"Pay Death to Go Away"

"Pay Death to Go Away." A different author could have done so much more with that article seed than this effort at Forbes. It starts promisingly enough:

Nobody wants to die--but what if you could pay the piper with cash, instead of your mortal soul?

People have always been willing to spend money to try to pay off the Grim Reaper. But modern would-be immortals know that old-fashioned cure-alls, like the ground mummy dust to which hopeful aristocrats turned in medieval times, were only so much quackery. And modern medicine has done a great job of extending our lives already. In the past 100 years, the human life span has increased 65%, to 78 years.

Sadly, it misses the point thereafter. An opinion: the most boring, prosaic thing you can do with your wealth is to buy what already exists. Why even strive for wealth if that is all you will do? The only real difference between those who get by and those who have built up deep pockets is that the latter group has far greater leverage to change the world - to buy what does not yet exist.
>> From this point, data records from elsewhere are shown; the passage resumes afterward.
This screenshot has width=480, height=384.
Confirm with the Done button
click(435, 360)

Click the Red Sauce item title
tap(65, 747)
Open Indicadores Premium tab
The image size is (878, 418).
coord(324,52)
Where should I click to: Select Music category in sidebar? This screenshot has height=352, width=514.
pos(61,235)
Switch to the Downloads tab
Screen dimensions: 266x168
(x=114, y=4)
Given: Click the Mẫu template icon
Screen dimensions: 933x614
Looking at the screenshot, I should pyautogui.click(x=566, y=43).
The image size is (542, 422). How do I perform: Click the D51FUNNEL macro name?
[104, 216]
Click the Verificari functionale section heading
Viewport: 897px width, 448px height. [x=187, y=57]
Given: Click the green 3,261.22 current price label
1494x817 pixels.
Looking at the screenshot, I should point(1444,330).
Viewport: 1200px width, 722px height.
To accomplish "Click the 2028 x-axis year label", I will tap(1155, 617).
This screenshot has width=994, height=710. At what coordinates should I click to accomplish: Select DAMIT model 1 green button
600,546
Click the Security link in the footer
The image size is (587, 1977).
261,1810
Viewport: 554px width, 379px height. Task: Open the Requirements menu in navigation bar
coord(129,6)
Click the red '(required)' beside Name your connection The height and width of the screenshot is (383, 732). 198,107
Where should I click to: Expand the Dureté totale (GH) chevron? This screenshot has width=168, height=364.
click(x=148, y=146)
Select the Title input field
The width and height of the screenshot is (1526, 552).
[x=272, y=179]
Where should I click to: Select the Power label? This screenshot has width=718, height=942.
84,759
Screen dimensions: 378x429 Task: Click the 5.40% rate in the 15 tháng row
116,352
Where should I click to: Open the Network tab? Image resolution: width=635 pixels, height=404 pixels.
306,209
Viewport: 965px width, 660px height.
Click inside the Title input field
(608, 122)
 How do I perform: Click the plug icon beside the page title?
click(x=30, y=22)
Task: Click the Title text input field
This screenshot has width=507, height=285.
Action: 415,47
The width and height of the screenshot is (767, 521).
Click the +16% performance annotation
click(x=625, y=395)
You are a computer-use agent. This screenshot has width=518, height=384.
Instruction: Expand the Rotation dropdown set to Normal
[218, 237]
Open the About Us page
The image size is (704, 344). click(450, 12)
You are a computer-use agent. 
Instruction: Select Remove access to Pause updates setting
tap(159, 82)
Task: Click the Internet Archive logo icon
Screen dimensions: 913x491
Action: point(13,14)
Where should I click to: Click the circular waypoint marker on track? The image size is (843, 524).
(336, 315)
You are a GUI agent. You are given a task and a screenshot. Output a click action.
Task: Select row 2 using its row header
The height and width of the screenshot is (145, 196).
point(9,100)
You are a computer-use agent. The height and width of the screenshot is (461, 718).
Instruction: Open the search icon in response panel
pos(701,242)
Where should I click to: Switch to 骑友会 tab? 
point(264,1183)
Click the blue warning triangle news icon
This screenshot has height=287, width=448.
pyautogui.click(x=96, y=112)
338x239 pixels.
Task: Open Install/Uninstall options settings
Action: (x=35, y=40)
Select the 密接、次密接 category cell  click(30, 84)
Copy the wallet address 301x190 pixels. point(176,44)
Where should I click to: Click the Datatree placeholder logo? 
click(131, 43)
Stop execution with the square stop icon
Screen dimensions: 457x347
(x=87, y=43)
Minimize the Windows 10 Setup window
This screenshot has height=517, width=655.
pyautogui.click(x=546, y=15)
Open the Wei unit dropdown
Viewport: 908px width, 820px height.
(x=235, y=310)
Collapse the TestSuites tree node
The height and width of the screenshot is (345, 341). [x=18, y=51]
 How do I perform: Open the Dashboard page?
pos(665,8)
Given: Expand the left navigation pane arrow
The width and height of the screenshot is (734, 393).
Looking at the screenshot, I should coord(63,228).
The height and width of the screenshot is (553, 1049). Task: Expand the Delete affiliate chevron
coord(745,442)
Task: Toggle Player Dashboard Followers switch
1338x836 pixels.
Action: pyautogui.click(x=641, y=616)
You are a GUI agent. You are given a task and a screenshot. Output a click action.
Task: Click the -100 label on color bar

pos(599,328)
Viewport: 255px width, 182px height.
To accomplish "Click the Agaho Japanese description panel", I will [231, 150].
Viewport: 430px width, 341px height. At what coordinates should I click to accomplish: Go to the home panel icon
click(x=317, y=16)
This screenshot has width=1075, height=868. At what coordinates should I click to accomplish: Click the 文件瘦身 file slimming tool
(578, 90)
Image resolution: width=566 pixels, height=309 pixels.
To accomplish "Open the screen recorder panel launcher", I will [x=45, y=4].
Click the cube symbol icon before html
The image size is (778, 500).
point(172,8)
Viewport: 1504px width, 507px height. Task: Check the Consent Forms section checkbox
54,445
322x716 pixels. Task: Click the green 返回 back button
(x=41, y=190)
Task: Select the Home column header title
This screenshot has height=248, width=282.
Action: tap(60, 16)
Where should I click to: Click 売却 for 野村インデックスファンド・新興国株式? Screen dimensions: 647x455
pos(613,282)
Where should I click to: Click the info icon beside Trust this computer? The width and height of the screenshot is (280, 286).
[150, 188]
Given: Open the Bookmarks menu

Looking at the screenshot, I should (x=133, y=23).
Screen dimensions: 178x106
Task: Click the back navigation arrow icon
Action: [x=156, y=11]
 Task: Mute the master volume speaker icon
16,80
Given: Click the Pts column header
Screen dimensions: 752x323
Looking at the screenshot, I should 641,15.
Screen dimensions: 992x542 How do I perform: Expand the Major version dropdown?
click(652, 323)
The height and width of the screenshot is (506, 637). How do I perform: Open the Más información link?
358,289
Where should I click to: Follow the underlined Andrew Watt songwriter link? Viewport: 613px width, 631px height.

There is presently no way to pay age-related degeneration and death to go away. A hundred thousand people end years of age-related pain and suffering in death each and every day: they would pay if they could. Calorie restriction is most likely the best available option today to obtain any sort of modest healthy life extension, and taking up that lifestyle choice will almost certainly reduce rather than increase your expenditures.

There is, however, an option that apparently didn't occur to the author of the Forbes article: devoting your resources to plausible longevity research, thereby helping to create medical technologies that will allow people the choice of paying death to go away.

If you have built wealth of any stature, use some of it to fund the medical research that will change the world; you'll benefit far more in the long run.